## Entries for locating text and elements

• • • • • • •

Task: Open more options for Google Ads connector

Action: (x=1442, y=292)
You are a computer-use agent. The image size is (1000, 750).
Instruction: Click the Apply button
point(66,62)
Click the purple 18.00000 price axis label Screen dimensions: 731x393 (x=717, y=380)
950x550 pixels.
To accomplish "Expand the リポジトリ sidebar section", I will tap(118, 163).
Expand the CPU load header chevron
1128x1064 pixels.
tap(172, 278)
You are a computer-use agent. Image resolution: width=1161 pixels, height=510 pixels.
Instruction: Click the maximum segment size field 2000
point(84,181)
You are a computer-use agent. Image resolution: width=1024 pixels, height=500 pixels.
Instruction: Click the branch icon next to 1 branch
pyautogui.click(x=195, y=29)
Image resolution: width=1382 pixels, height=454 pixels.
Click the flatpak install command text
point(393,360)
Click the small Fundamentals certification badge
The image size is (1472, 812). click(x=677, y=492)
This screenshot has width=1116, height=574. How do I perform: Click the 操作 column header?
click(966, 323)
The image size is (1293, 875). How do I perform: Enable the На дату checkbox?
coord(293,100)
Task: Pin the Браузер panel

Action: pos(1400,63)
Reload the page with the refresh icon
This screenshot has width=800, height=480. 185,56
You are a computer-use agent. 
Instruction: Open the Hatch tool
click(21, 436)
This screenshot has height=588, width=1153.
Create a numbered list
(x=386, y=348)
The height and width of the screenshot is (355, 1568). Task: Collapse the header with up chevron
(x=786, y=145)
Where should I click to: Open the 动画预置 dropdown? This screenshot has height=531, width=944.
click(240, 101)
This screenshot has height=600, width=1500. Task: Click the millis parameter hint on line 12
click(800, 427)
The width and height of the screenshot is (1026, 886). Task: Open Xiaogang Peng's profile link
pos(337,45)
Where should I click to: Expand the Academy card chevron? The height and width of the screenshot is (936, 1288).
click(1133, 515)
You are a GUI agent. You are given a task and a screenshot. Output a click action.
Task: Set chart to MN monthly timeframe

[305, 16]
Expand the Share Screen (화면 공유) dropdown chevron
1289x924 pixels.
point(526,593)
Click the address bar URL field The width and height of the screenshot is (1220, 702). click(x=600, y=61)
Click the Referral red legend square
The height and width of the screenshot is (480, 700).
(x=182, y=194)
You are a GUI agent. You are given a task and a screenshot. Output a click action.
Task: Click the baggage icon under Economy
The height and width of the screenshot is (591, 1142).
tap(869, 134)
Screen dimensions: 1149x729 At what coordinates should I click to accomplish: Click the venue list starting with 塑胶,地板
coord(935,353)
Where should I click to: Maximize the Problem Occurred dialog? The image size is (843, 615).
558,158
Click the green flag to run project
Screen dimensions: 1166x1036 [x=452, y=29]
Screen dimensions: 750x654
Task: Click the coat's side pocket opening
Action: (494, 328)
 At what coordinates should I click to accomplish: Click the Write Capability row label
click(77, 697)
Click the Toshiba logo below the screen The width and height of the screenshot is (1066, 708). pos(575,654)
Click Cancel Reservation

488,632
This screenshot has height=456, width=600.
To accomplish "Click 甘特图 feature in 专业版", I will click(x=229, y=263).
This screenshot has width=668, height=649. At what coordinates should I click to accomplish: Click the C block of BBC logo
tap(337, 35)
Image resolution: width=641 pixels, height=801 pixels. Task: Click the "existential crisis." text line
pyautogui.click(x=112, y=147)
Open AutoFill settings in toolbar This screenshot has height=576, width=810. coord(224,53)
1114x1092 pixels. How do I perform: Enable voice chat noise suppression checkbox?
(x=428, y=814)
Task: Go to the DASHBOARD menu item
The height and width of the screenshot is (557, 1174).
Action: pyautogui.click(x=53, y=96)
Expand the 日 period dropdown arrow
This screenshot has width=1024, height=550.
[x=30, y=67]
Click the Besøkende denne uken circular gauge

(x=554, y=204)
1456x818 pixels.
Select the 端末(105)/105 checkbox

• • • • • • •

## To be done
Copy the entries from the beginning through the line containing "will tap(118, 163).", inclusive, with the requests included. Scale every coordinate in the answers by 1.2 and round each to a whole number, rounding halves up.

## The output
Task: Open more options for Google Ads connector

Action: (x=1730, y=350)
You are a computer-use agent. The image size is (1000, 750).
Instruction: Click the Apply button
point(79,74)
Click the purple 18.00000 price axis label Screen dimensions: 731x393 (x=860, y=456)
950x550 pixels.
To accomplish "Expand the リポジトリ sidebar section", I will tap(142, 196).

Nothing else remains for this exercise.